WHAT TO WORK ON: Write only the number of lines below in which "computer" occurs.

DATASET ENTRIES:
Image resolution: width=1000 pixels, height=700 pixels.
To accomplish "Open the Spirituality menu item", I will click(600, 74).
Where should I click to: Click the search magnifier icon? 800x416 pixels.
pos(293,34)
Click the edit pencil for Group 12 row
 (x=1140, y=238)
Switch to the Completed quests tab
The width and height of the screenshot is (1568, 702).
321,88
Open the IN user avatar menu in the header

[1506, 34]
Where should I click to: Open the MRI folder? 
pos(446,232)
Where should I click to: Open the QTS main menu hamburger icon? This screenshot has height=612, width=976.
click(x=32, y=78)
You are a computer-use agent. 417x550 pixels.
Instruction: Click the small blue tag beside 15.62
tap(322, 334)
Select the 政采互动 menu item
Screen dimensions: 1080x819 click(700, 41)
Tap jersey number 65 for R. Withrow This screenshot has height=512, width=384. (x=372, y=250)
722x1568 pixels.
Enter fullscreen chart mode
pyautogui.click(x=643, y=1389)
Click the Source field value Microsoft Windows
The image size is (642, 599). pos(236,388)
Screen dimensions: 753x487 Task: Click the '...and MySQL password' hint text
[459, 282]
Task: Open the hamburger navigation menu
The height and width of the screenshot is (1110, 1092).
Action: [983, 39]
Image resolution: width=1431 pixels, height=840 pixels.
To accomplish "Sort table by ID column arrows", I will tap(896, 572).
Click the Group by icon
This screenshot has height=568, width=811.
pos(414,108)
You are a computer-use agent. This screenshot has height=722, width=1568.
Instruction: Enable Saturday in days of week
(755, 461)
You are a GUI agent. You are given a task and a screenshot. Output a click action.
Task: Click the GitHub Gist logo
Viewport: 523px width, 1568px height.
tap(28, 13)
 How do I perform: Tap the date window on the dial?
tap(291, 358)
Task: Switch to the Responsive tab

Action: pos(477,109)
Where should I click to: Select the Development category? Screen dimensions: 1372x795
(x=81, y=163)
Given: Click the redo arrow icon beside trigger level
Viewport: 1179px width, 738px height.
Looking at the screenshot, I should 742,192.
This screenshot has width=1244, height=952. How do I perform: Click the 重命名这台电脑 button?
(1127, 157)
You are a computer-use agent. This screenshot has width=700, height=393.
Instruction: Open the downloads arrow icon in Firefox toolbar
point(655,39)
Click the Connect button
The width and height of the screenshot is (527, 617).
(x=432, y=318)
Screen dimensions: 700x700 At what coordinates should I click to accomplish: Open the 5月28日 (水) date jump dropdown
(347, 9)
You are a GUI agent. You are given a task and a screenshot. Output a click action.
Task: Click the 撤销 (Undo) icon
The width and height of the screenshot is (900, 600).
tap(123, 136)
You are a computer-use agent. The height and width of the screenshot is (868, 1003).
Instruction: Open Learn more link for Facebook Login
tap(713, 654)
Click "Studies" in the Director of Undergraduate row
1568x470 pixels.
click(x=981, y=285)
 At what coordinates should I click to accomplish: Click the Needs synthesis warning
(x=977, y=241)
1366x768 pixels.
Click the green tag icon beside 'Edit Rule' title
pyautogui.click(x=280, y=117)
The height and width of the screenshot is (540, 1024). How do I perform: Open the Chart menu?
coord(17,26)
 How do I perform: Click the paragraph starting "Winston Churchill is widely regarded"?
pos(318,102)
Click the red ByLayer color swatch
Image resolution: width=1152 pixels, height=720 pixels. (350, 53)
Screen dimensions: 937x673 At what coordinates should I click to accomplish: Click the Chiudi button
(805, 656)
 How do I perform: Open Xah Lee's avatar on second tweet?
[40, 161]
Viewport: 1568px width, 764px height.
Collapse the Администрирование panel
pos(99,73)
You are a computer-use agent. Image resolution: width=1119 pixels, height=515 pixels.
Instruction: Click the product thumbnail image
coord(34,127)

REPLY TO THE TASK: 5